Written instruction:
Render the data below as a Markdown table with the columns No. and Line, giving each line its own numbered row. Skip blank lines and leave out the pictures.
┄┄┄┄┄┄
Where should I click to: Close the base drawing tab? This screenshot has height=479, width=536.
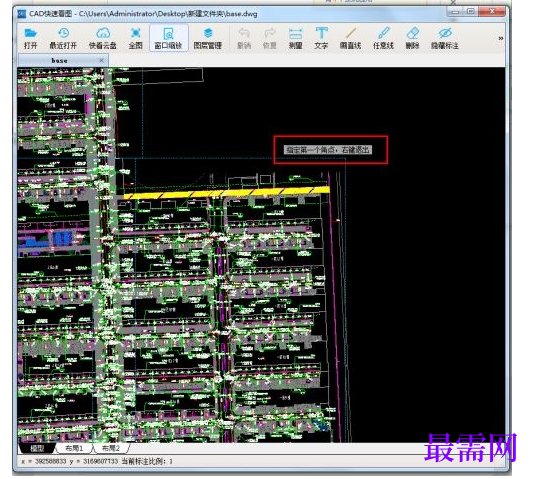pos(102,61)
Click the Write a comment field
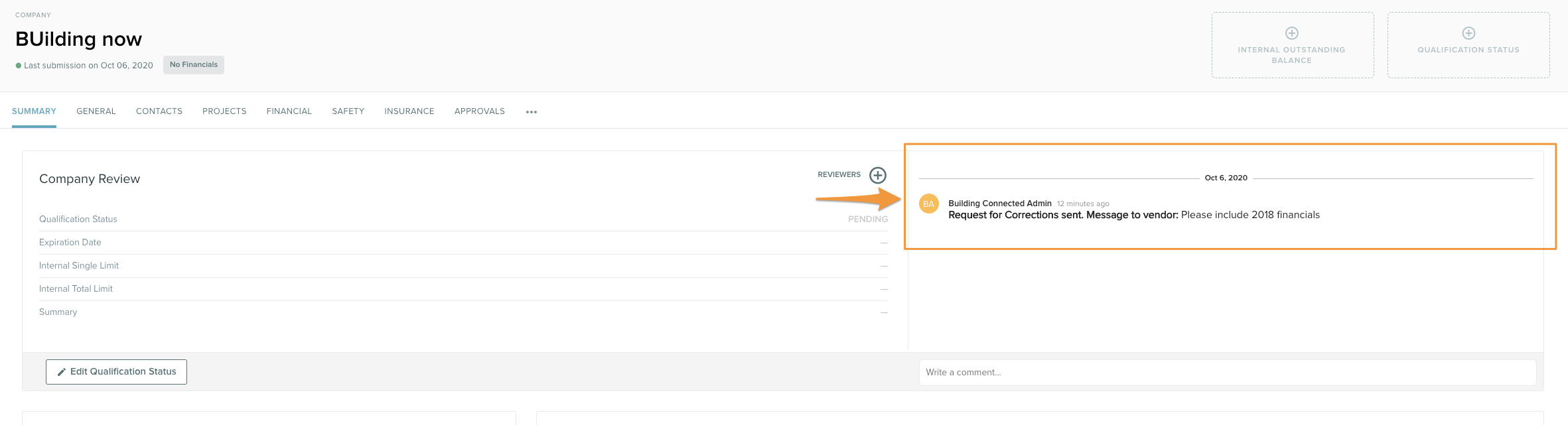The image size is (1568, 425). 1227,373
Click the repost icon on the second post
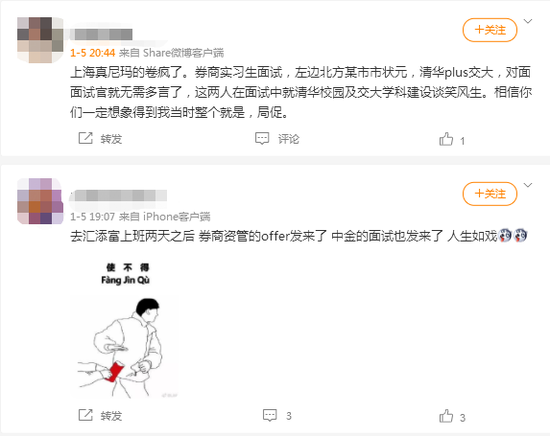550x436 pixels. (x=85, y=415)
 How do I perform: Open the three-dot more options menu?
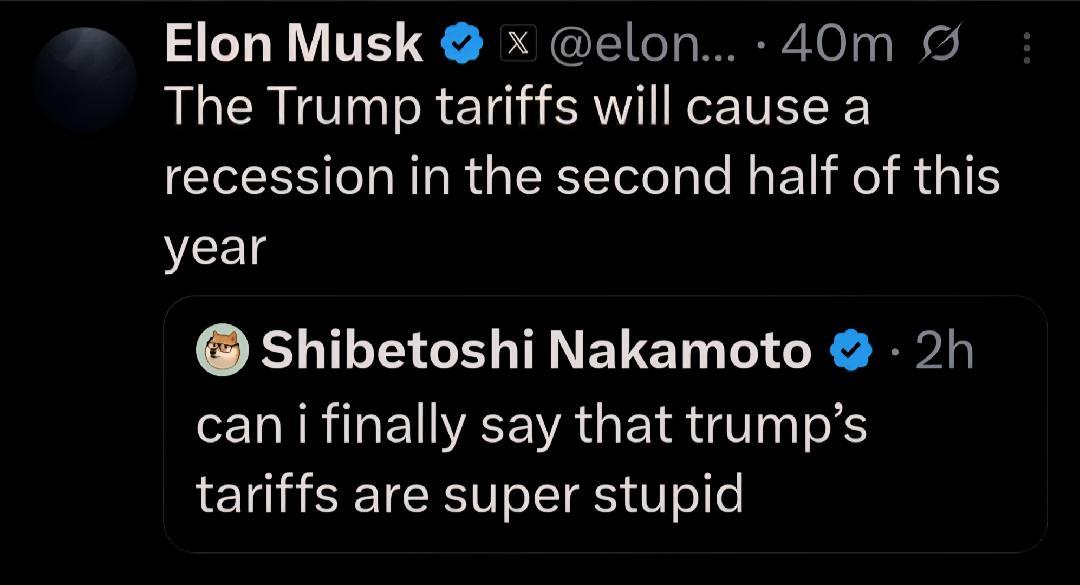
┄┄┄┄┄┄
Response to this task:
| No. | Line |
|---|---|
| 1 | Where should I click to: Close the base drawing tab? This screenshot has height=479, width=536. |
| 2 | pos(102,61) |
| 3 | Click the Write a comment field |
| 4 | The image size is (1568, 425). 1227,373 |
| 5 | Click the repost icon on the second post |
| 6 | 550x436 pixels. (x=85, y=415) |
| 7 |  How do I perform: Open the three-dot more options menu? |